◆ Problem statement: Once the line containing "At what coordinates" is found, retype it and each line after it through the last entry below, word for word, and nothing else.

☆ ☆ ☆ ☆

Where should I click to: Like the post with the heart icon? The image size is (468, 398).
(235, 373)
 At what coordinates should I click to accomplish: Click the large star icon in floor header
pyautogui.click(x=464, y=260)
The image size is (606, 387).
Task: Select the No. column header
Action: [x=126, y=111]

☆ ☆ ☆ ☆

◆ Answer to the exercise:
 At what coordinates should I click to accomplish: Click the large star icon in floor header
pyautogui.click(x=464, y=260)
The image size is (606, 387).
Task: Select the No. column header
Action: [x=126, y=111]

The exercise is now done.